The morning Mass was underway in a gymnasium at the state-run Marawi State University in Marawi city when the explosion happened, causing panic among dozens of worshippers and leaving the victims bloodied and sprawled on the ground.

A powerful explosion believed caused by a bomb ripped through a Catholic Mass and killed at least three people and wounded several others Sunday in a predominantly Muslim city in the southern Philippines, officials said.

The morning Mass was underway in a gymnasium at the state-run Marawi State University in Marawi city when the explosion happened, causing panic among dozens of worshippers and leaving the victims bloodied and sprawled on the ground, said Taha Mandangan, the security chief of the sprawling state-run campus.

At least two of the wounded were fighting for their lives, Mandangan said.

"This is clearly an act of terrorism. It's not a simple feud between two people. A bomb will kill everybody around,” Mandangan told The Associated Press by telephone.

Army troops and police immediately cordoned off the area and were conducting an initial investigation and checking security cameras for any indication of who may have been responsible for the attack. Security checkpoints were set up around the city.

There was no clear indication yet who was responsible for the explosion but police said they were not ruling out the involvement of Muslim militants, who still have a presence in the region despite years of military and police offensives.

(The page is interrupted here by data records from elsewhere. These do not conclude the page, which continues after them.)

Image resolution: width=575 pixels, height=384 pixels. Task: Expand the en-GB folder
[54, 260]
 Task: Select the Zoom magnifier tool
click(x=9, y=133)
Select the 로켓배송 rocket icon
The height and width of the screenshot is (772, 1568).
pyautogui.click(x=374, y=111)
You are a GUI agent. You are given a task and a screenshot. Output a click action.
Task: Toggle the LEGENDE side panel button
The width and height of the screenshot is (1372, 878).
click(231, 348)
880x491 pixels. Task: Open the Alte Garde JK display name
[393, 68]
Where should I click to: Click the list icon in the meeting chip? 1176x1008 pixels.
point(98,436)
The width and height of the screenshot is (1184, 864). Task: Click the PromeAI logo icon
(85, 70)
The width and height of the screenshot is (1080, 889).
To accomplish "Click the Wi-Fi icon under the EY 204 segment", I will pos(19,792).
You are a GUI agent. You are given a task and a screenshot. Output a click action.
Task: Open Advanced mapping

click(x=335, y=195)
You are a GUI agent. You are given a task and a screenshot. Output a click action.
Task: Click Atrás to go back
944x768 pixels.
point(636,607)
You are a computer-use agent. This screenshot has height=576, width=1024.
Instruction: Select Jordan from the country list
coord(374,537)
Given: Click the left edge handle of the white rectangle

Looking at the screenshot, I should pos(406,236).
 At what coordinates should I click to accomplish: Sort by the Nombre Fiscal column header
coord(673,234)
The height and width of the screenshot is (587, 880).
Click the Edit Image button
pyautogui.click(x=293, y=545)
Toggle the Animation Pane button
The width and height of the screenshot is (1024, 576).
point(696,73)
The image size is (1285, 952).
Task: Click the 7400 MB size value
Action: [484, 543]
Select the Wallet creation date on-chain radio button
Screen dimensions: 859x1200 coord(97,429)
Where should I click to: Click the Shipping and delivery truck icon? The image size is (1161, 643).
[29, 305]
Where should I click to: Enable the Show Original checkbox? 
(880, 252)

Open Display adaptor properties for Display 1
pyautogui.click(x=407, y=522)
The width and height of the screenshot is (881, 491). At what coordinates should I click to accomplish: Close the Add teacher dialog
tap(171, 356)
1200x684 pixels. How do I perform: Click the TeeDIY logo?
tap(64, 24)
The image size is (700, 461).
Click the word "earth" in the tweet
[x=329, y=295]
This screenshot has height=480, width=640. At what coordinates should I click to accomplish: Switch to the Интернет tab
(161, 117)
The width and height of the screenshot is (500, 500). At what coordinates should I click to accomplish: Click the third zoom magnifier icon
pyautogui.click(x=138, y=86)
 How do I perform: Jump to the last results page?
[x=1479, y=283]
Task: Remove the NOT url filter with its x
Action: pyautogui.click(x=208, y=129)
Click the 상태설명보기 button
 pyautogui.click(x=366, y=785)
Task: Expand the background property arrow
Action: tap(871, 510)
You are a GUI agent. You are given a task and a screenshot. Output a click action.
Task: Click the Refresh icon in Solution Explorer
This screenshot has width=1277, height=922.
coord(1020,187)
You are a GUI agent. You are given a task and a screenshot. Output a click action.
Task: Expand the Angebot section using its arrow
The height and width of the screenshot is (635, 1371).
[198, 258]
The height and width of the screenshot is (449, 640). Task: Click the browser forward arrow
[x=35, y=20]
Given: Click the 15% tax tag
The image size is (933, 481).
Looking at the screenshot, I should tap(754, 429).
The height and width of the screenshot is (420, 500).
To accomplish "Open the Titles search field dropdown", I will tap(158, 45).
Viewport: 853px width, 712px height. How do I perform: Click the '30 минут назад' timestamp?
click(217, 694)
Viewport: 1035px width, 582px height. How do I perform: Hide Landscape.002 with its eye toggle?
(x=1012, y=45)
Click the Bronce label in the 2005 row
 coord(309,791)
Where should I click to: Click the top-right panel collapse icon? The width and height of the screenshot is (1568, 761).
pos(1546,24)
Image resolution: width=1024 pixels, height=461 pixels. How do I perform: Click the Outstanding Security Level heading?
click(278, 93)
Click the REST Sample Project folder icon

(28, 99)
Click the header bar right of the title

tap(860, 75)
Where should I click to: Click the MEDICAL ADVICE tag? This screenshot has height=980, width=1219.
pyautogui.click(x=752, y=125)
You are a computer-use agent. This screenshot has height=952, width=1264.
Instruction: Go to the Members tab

The mosque-studded city came under attack from Islamic militants aligned with the Islamic State group in 2017, leaving more than 1,100 killed, mostly militants, before the five-month siege was quelled by Filipino forces backed by airstrikes and surveillance planes deployed by the United States and Australia.

The southern Philippines is the homeland of minority Muslims in the predominantly Roman Catholic nation and the scene of decades-old separatist rebellion.

The largest armed insurgent group, the Moro Islamic Liberation Front, signed a 2014 peace deal with the government considerably easing decades of fighting. But a number of smaller armed groups rejected the peace pact and press on with bombings and other attacks while evading government offensives.